West: If you’re questioning whether this human is an actual real human or not, look at things like the background. Look at the border of the hair in the background. Strange things happen there. Look for asymmetries in things like earrings or the bevels of sunglasses. It does weird things with teeth, for whatever reason. There’s all these sorts of things that it doesn’t quite do well, but give it three years and it’ll figure those things out.

Kim: This is so terrifying to me, because when you can’t trust your own senses, then we rely on our own intuition, and so much of that is already biased and set to believe certain things that may not be true. How do you address this?

West: I know. This is why it’s something we should be talking about, because I don’t know that there’s a magical wand other than just getting better at trying to detect this technology. Also, a lot of the efforts to inject disinformation into our information environments online, their goal is to make you not trust in anything, including the institutions in which you rely. It doesn’t want you to trust what you’re hearing in the news. This is why we need to jump on this problem as soon as we can as a society, because if not, then we retrench to our little tiny communities and even there we might start to distrust. Democracy depends on trust and discourse, and if that all goes away, it is scary. It scares me. The fact that our senses themselves are being tricked here, I wake up thinking about it at night sometimes, many times.

Related links: more insight from Jed Kim

In a show of how advanced fake human generation has become, Japanese company DataGrid recently announced it’s creating full-body, high-resolution images of completely made up people. Dazed Digital reports that the company is working on improving how their figures move. The company expects these figures will be used in advertising. So long, casting calls.

Google made waves last year by demonstrating a virtual assistant that called a hair salon and booked an appointment with a very human-sounding voice. That service is part of Google Duplex, which CEO Sundar Pichai recently announced would be moving to web, doing lots of online booking. The Verge says booking over the phone will still be available to some degree, though it says results have been mixed for restaurant bookings. A lot of times, workers won’t actually pick up the phone, because the caller ID says “Google.”

A study published in Palgrave Communications, which is affiliated with the journal “Nature,” gives a possible explanation for why fake news is so effective. One reason is that it’s not bound by reality. That means it can freely incorporate elements that appeal to us, like negative news, threatening stories, things with sex. You know, the stuff you click.

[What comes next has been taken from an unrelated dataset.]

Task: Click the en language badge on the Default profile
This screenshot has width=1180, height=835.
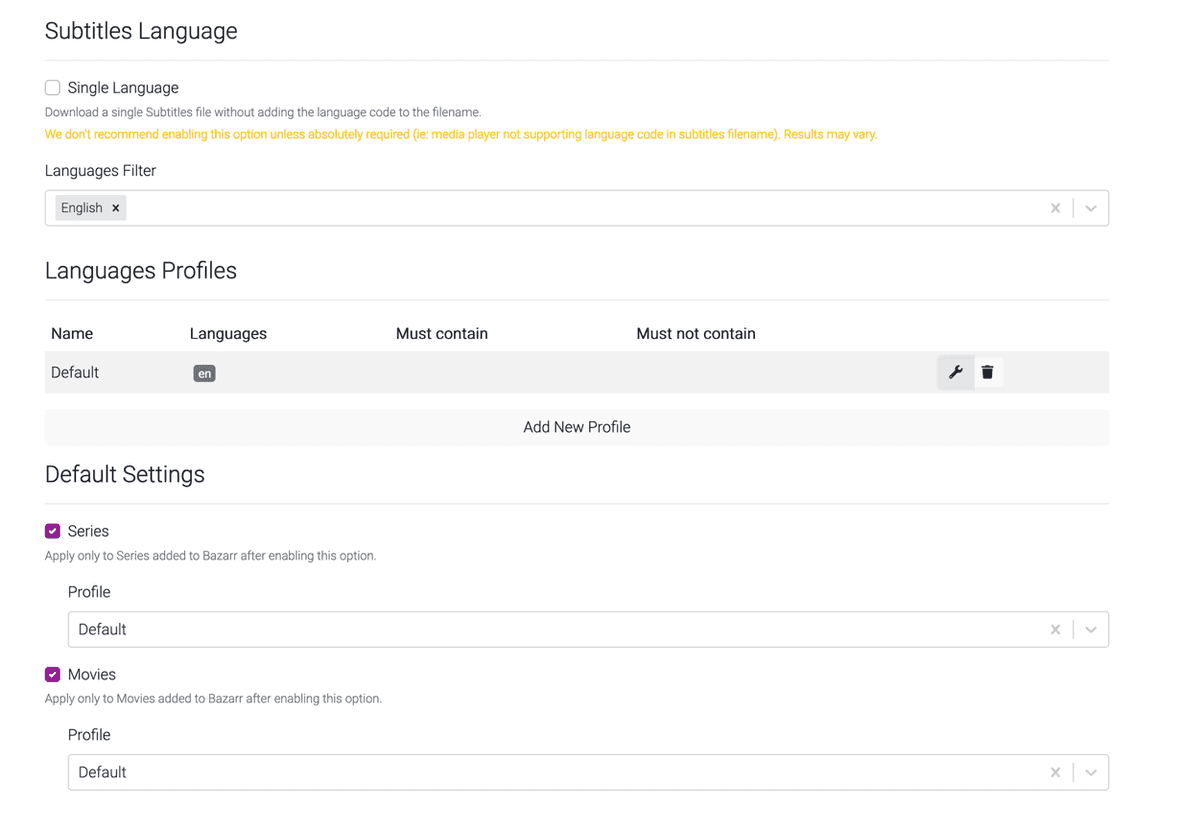Action: coord(204,372)
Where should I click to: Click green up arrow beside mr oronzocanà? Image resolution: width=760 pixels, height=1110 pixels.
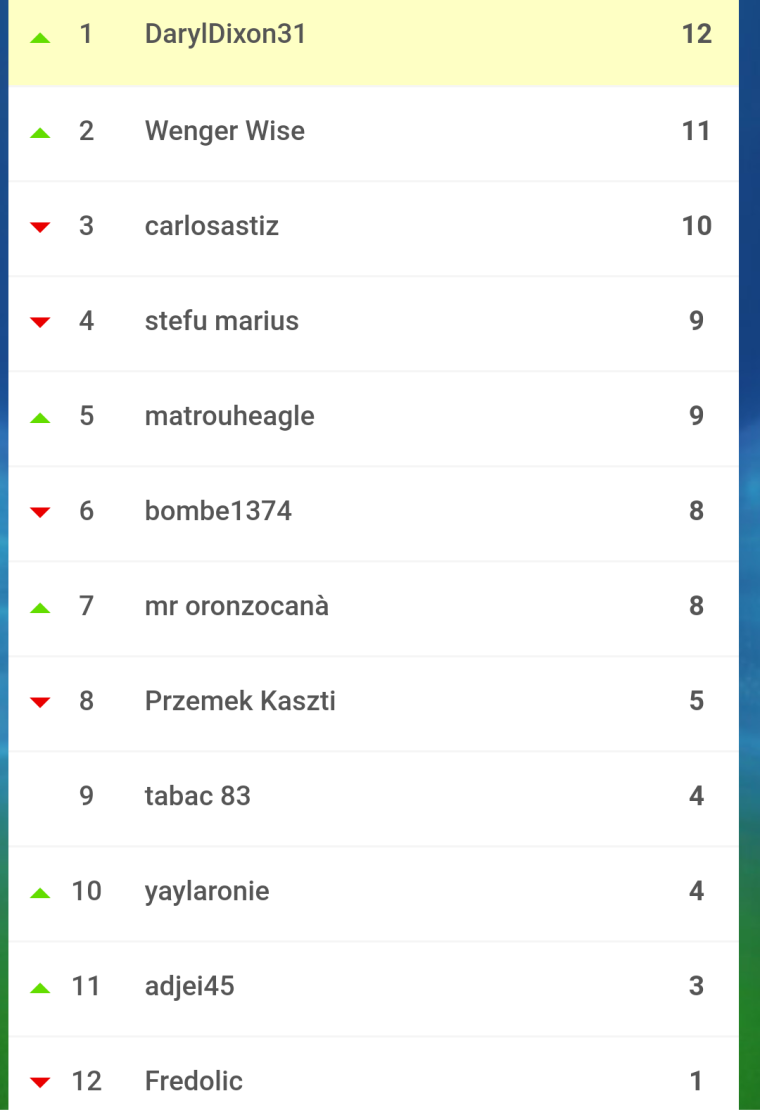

A scientist at Emory University wrote an appeal in “Scientific American” calling for her peers to take more active steps to fight propaganda — in this case, the anti-vaccine movement. She wants them to spend less time in the lab and more in communities, and also to speak more emotionally, since that seems to work for the other side.

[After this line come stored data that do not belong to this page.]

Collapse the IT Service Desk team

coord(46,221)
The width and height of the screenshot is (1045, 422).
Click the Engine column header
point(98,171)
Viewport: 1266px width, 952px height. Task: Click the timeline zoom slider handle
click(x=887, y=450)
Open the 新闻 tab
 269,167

There are heavier-handed approaches. Singapore’s government has taken steps to deal with fake news. New rules would give government officials the power to decide whether a news or social media story is false. They could demand removal of such statements. Fake accounts and bots would also be illegal. The BBC reports that penalties could be as high as $73,000 and 10 years imprisonment. That, of course, prompts concerns about the chilling effects on speech by authoritarian regimes.